El festival TETA se enmarca dentro de los mensajes feministas y todo lo que aporta el movimiento. ¿Qué mensaje feminista lanzas con tu propuesta?
Que nos tenemos que cuidar entre todas. Hay muchas que reciben muchos mensajes de hate de otras mujeres por Instagram. Yo lo que pienso es "¿Qué estáis haciendo? ¿Por qué nos seguimos juzgando entre nosotras?". A pesar de que el feminismo ha hecho mucho de cojín en este aspecto y cada vez somos más conscientes de toda la carga que llevamos encima; es importante tenerlo presente cada día y protegernos y defendernos entre nosotras y hacer de los espacios que pisamos espacios seguros tanto para las mujeres y la gente queer o que recibe más violencias y está más excluida de la norma. Por lo tanto, es un mensaje contra las críticas y juicios externos que recibimos y una llamada a crear estos espacios seguros.
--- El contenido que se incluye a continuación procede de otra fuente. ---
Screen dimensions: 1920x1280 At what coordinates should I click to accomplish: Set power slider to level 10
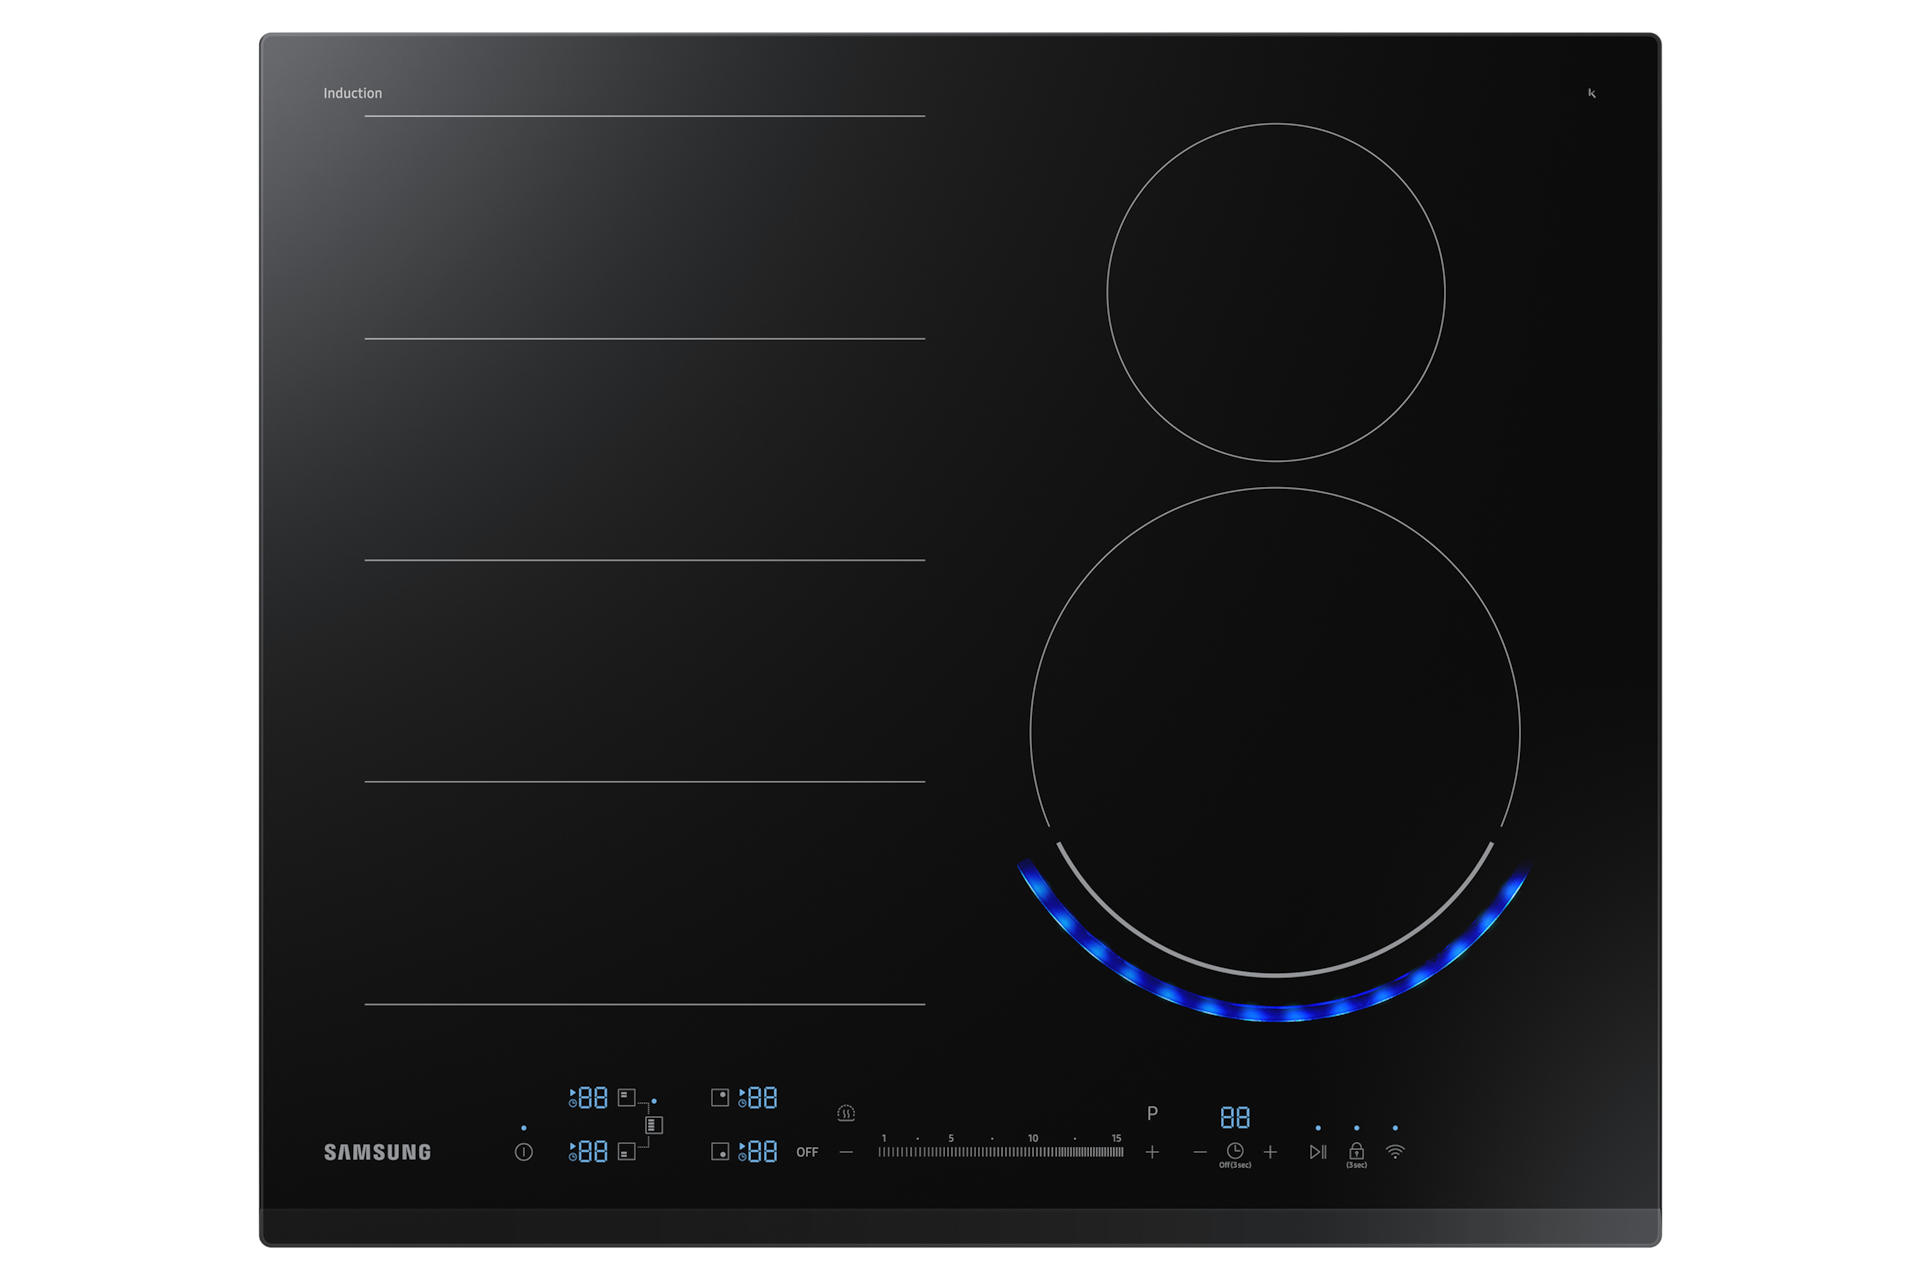pyautogui.click(x=1033, y=1152)
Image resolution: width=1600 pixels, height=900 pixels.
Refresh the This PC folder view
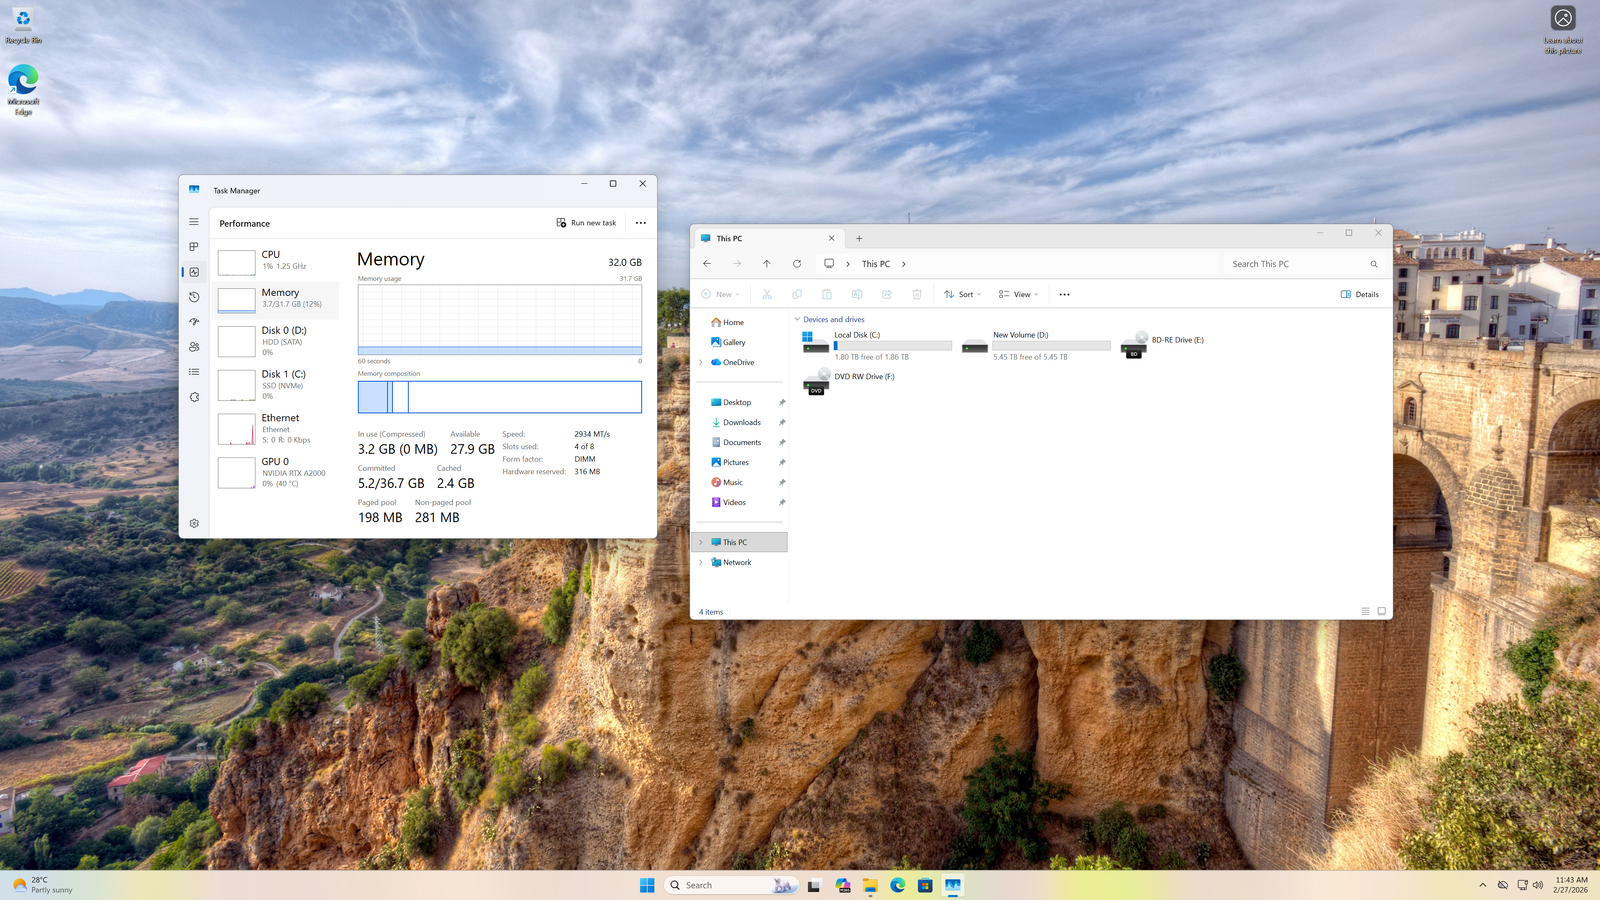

¿Cómo se traduce esto a tus canciones?
Intento hacer una música que sea bonita y que le dé toda la fuerza y voz a la gente.
¿Crees que todavía incomoda que una artista hable de deseo desde esta perspectiva?
Siempre incomodará mientras haya el patriarcado como hegemonía. Ahora mismo en todas partes se dice que está volviendo la extrema derecha y esto es en parte porque de alguna manera nos estamos liberando mucho y nos podemos soltar y mostrarnos libremente como somos. Nuestra liberación genera incomodidad al patriarcado y a la extrema derecha, y esto genera más violencias. Continuará incomodando hasta que creemos espacios donde nos podamos proteger y podamos estar seguras.
¿Hay alguna de tus canciones que sientas que te define especialmente ahora mismo?
Creo que Moreneta es la canción que más me define porque habla de mis raíces, mi abuela, mi infancia, de quién soy y qué es lo que me da paz.
¿Qué papel crees que tiene la música en festivales como el TETA a nivel social y cultural?
El Tetafest tiene como resultado gente que quiere generar espacios seguros y diversos y erradicar un poco el patriarcado. Por lo tanto, es muy guay que la música presente estos espacios, porque nos arrastra a todas y nos lleva a un estado de felicidad y celebración que es muy necesario en este mundo.
¿En qué estás trabajando actualmente?
El 16 de mayo presento un nuevo proyecto en el Teatre Principal de València y paralelamente estoy con la gira.
¿Cuáles son los próximos pasos después del festival TETA?
Este es el último año de la era La Mona. En noviembre tengo los últimos conciertos de la gira y después me centraré en un disco nuevo.